Scots already rationing their energy use and going cold as price hikes loom, poll finds



Seven out of ten Scots are worried about affording their energy bills and many are already going cold in their own homes due to rocketing energy prices.

An exclusive poll also found 65% of people have rationed their energy use – even before a bombshell energy price rise kicks in.

Scots face an “awful April” due to energy bills soaring by nearly £700 and national insurance contributions also shooting up.

Water bill rises, council tax increases and rail fare hikes will pile further pressure on hard-pressed Scots.

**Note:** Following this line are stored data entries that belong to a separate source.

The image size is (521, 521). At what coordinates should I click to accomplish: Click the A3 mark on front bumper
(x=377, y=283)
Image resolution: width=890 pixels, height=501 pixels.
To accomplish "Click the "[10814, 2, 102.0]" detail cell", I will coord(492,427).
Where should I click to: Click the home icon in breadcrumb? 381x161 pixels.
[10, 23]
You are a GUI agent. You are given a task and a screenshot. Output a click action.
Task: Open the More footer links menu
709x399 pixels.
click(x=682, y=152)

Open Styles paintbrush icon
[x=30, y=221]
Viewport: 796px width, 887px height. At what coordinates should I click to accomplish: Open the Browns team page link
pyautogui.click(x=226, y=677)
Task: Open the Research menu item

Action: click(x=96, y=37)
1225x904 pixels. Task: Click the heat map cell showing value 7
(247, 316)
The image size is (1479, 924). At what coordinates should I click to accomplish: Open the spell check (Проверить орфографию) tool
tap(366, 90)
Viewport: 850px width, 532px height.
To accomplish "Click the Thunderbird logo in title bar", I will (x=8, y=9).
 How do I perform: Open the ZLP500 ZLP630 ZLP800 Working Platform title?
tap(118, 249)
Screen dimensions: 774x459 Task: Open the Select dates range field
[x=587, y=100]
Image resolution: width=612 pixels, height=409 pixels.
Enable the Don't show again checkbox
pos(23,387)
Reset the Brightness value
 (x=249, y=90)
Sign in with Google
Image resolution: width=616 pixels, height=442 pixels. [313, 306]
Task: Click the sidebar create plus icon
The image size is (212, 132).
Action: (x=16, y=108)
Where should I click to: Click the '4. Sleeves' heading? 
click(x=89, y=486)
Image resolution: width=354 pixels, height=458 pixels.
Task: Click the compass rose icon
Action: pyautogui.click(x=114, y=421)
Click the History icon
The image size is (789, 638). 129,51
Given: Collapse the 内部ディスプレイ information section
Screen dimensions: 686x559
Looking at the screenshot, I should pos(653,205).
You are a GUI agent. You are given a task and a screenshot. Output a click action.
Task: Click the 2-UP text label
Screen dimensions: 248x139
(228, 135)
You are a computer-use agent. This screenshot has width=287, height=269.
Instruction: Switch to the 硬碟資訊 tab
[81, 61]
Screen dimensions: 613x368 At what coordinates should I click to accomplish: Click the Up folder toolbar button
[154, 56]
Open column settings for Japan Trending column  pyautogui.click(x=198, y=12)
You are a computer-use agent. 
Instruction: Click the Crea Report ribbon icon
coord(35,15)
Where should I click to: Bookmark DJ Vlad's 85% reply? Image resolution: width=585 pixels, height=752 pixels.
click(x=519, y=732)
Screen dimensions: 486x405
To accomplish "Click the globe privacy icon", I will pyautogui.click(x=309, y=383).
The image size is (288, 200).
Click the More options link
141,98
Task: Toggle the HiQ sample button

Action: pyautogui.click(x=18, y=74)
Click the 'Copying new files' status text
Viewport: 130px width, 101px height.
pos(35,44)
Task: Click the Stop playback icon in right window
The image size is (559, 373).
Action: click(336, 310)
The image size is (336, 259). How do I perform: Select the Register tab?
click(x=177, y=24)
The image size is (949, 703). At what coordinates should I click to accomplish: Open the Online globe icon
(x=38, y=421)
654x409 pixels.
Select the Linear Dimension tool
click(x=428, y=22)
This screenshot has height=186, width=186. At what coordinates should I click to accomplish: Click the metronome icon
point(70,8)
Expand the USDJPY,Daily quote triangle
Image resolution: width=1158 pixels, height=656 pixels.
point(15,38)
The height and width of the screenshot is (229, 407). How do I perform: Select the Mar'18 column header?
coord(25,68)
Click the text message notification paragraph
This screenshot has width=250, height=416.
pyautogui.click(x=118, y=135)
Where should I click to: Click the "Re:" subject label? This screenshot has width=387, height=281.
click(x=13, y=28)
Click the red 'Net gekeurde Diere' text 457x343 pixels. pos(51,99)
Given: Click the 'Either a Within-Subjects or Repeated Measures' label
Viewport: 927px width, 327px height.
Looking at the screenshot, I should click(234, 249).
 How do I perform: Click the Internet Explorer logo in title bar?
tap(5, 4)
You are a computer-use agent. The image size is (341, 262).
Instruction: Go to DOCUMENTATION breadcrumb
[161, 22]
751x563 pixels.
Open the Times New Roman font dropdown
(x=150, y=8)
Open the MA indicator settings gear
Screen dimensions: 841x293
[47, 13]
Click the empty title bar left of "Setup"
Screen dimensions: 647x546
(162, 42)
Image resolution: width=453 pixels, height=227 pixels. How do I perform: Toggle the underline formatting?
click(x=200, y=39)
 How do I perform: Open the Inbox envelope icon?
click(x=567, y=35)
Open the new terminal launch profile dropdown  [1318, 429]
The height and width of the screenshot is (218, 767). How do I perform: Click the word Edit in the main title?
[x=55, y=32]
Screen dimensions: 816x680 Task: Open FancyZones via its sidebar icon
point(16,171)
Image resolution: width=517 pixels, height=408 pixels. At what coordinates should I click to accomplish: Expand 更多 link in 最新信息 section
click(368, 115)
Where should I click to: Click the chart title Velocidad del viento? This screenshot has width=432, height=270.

This is on top of the Tory Government taking money away from the low income Scots by cutting Universal Credit.

A new poll for Advice Direct Scotland, carried out by Survation, reveals the full extent of the hardship facing most households.

According to the findings, 70% of people are worried about being able to pay their gas and electricity bills this year.

Nearly two-thirds of Scots said they had already limited their energy use in the past 12 months to spend money in other areas, including food.

Of those people rationing their energy use, 86% said they felt cold in their own home due to turning off heating.

The poll of 1,008 people was conducted between January 26 and 28 – before the energy price cap hike was announced.

Andrew Bartlett, chief executive of ADS, said:

“This stark poll demonstrates the scale of the cost-of-living crisis in Scotland.

“Thousands of households are already rationing their energy use so that they can afford necessities such as food. And, as a result, many are cold in their own homes.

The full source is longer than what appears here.